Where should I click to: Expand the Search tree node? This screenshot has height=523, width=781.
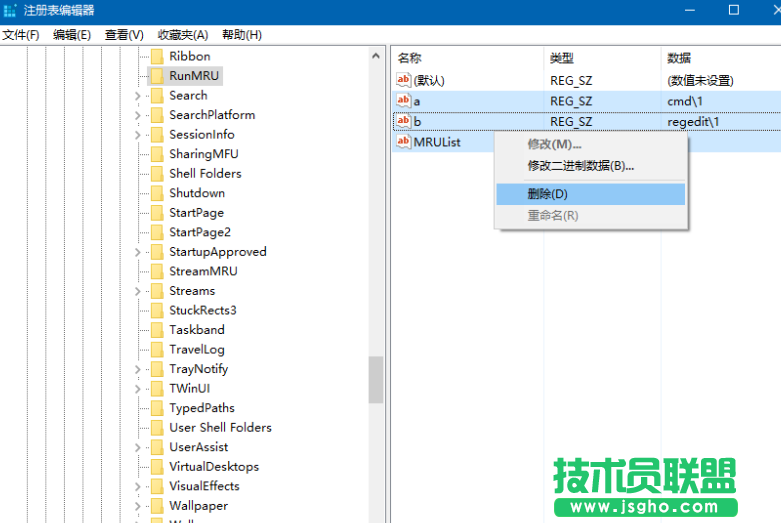click(x=137, y=96)
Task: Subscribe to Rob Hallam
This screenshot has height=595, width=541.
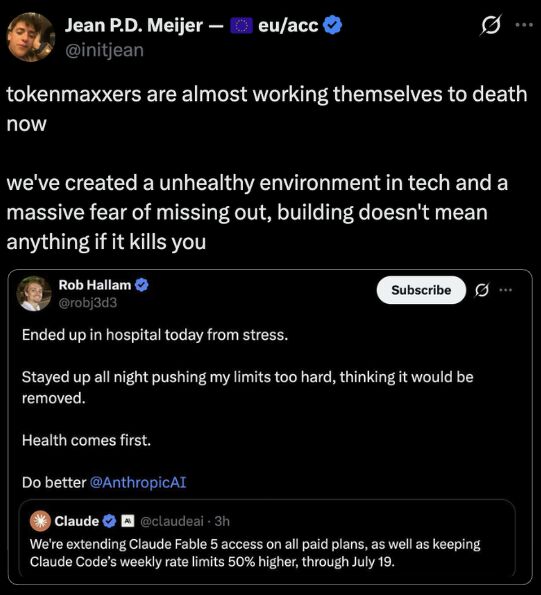Action: pyautogui.click(x=421, y=290)
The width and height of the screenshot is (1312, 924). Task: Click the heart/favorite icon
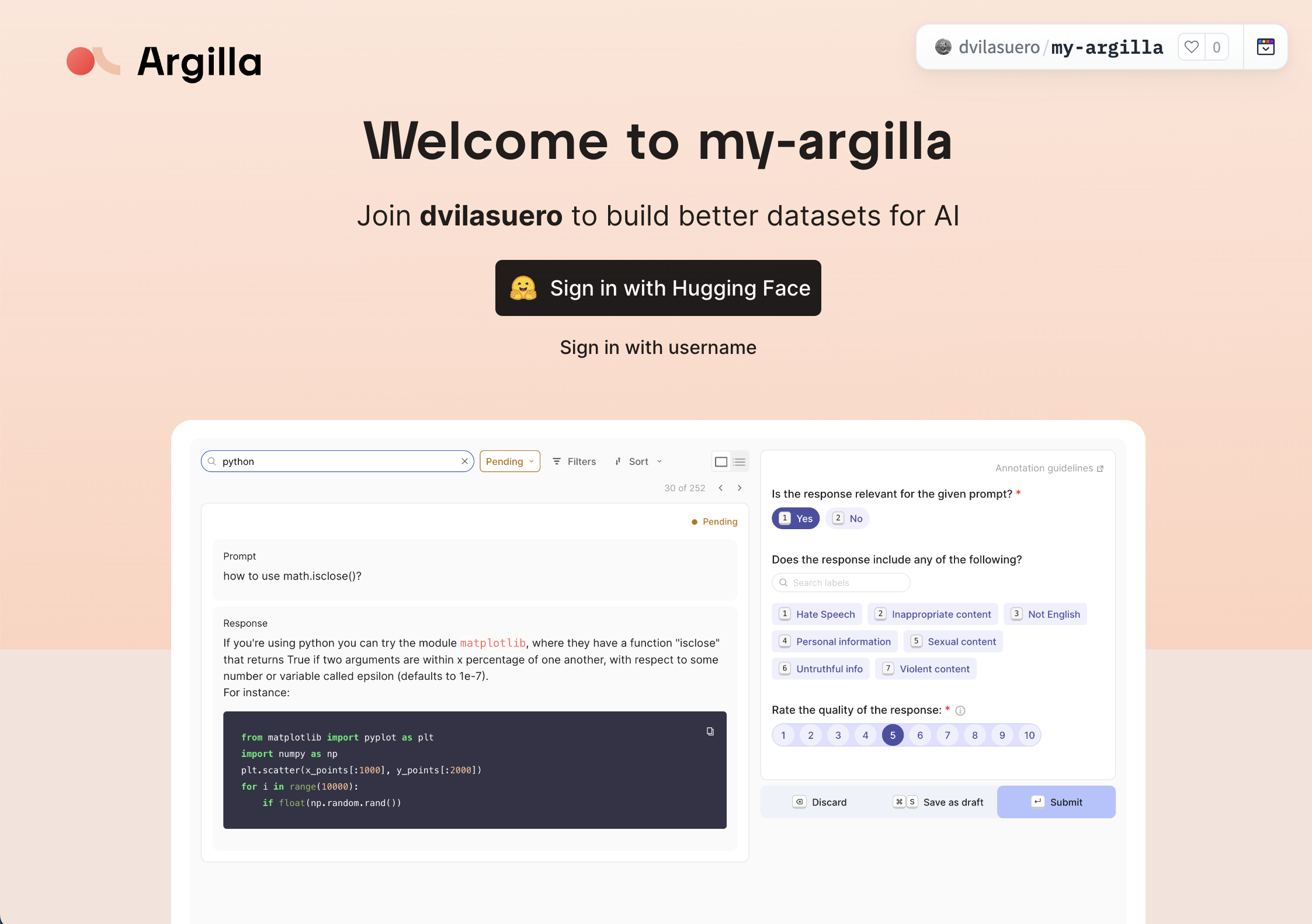point(1191,48)

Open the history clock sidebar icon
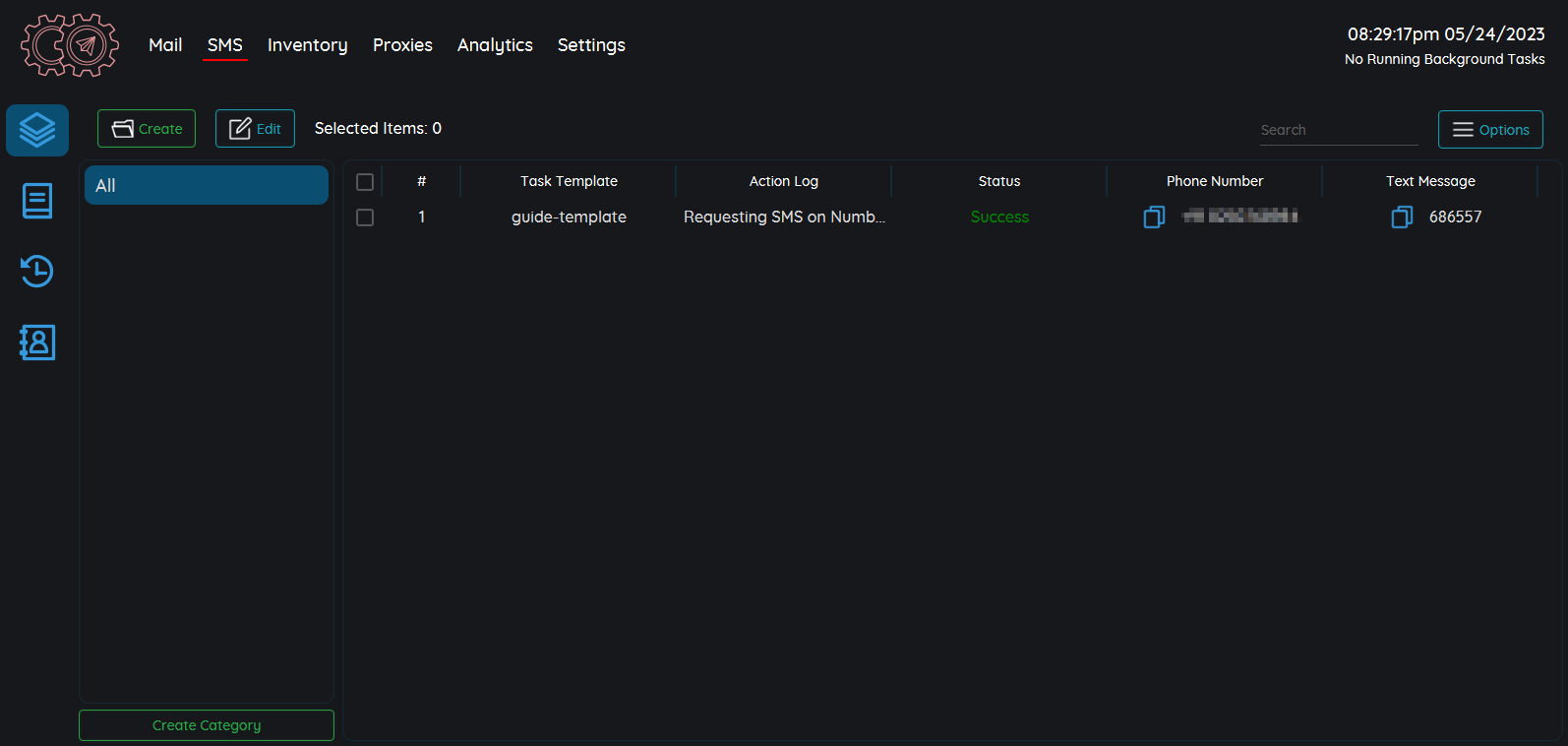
───
WHAT IS REQUIRED
Reproduce exactly and only the lines from the "This screenshot has height=595, width=541." line to the last line of the records above. Do not carry over any pictures.

SOLUTION TO THIS TASK
This screenshot has height=595, width=541.
Action: pyautogui.click(x=421, y=290)
The width and height of the screenshot is (1312, 924). Task: Click the heart/favorite icon
point(1191,48)

Open the history clock sidebar icon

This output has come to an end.